▶ **STATED GOAL**
Find each line in the items below that contains the word "height" and copy those lines out in full.

▶ **PROVIDED DATA**

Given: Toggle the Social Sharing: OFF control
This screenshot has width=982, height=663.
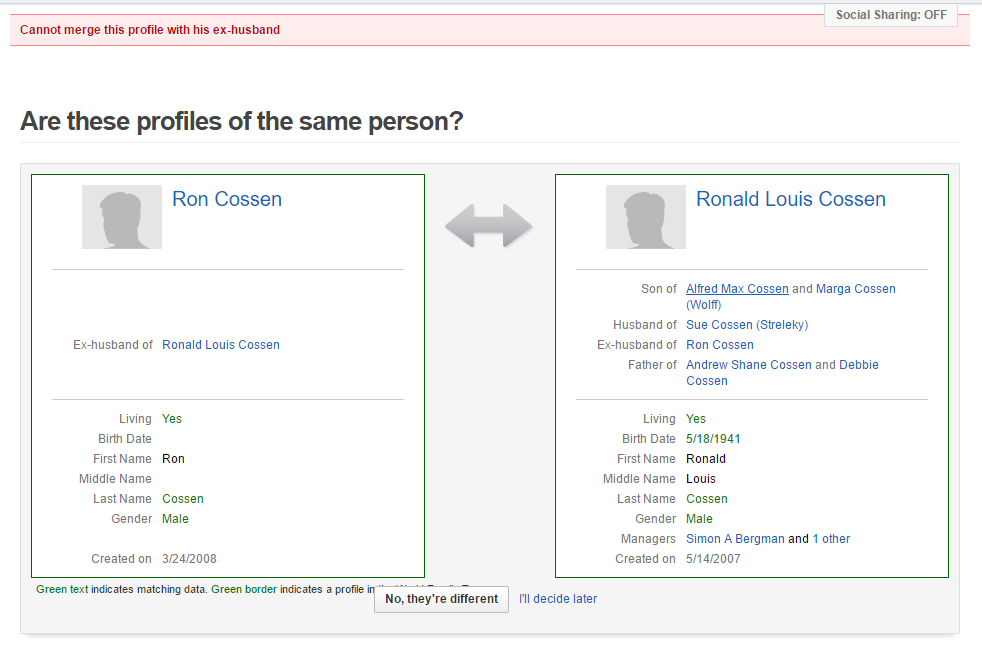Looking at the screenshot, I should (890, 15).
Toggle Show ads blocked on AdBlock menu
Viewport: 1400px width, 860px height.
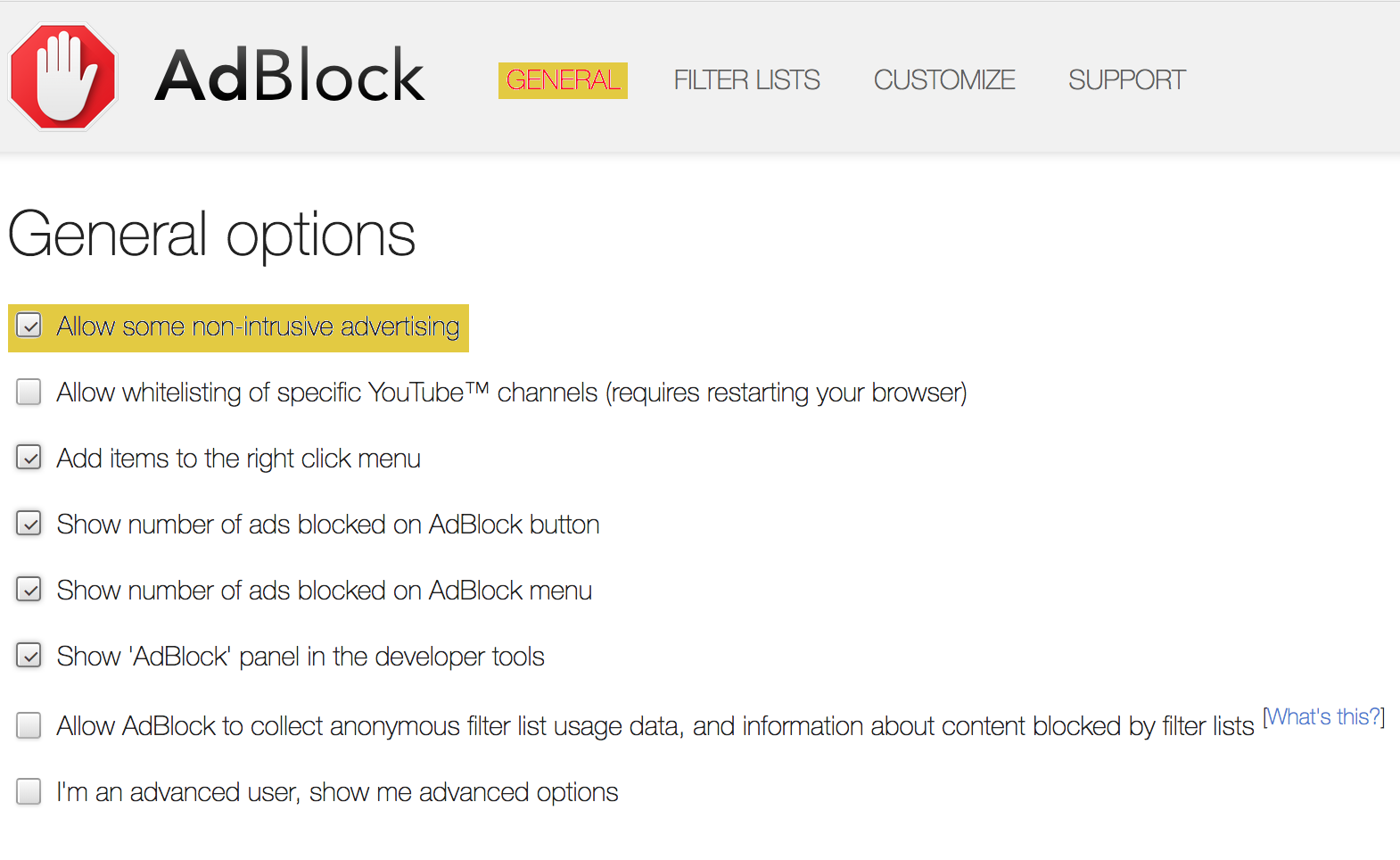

▶ **RESULT OF THIS EXERCISE**
This screenshot has width=982, height=663.
Viewport: 1400px width, 860px height.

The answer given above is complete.